Though the hope is that insurance expansion will encourage patients to seek care from health resources outside of the emergency department, EDs nationwide continue to see overcrowding. Patients who leave without being seen, typically because of long waits, represent the failure of an emergency care system to provide care to those most in need. In this way, reducing “left before being seen” (LBBS) rates should be at the top of an ED’s list of priorities, as high LBBS rates run in opposition to all dimensions of patient-centric healthcare:

  1. High LBBS rates represent a failure to meet the patient community’s medical needs;
  2. Long wait times and failure to receive care damage patient experience and satisfaction; and
  3. LBBS patients whose conditions worsen after leaving usually require more costly care down the line.

One of Sheridan’s partner hospitals struggled with a higher than acceptable LBBS incidence. Growing demand caused the ED to increasingly operate at full capacity, eventually causing the length of time between patient arrival and evaluation to creep to a level that was causing patient dissatisfaction and an increasing LBBS rate.  To solve this problem, they needed to perform a comprehensive audit of ED operations.
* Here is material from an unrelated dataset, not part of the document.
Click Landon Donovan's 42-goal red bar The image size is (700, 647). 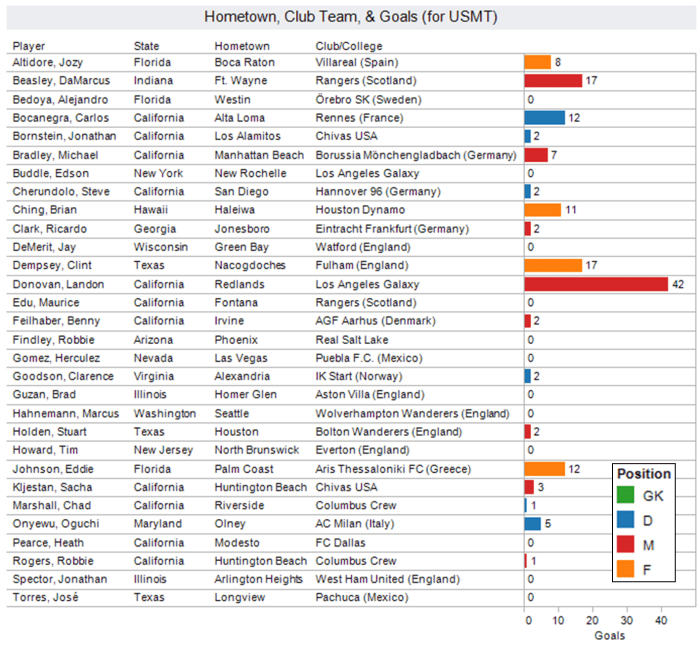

After running a three-day, on-site Kaizen event, the hospital’s executive leadership and clinical stakeholders identified two strategies for processing patients more efficiently.

Triage Color-Coding

First, they deployed a color-coded three zone system in the ED waiting room, grouping patients by high, medium or low acuity ailments. This method of organization enabled optimal matching of department resources with patient needs. Low-acuity patients who required minimal resources were directed to a “fast track” area to minimize their time spent in the ER and expedite discharge, improving their experience and freeing up staff to spend time with more critical patients.

Dedicated Triage Team

The second strategy the ED put in place was that, during times of forecasted high demand, a three-member team—comprised of a mid-level ED provider, an ED nurse and a medical technician—was deployed to the triage area. This new triage team could rapidly evaluate patients as they arrived to determine acuity level and initiate certain treatment protocols. Patients with low-acuity conditions had their issues immediately addressed. Patients with illnesses requiring further evaluation were directed to the appropriate color-coded care zone.


Within 90 days of implementing the process improvements, the hospital reduced LBBS occurrences from six percent to less than one percent. The facility also improved on measurements of ED patient satisfaction.

In the current healthcare landscape, ED success and profitability are dependent on efficient throughput, quality care and patient satisfaction. The color-coded zones and team triage approach, identified through a Kaizen evaluation, helped the hospital lower its LBBS incidence and reach all of these critical success factors.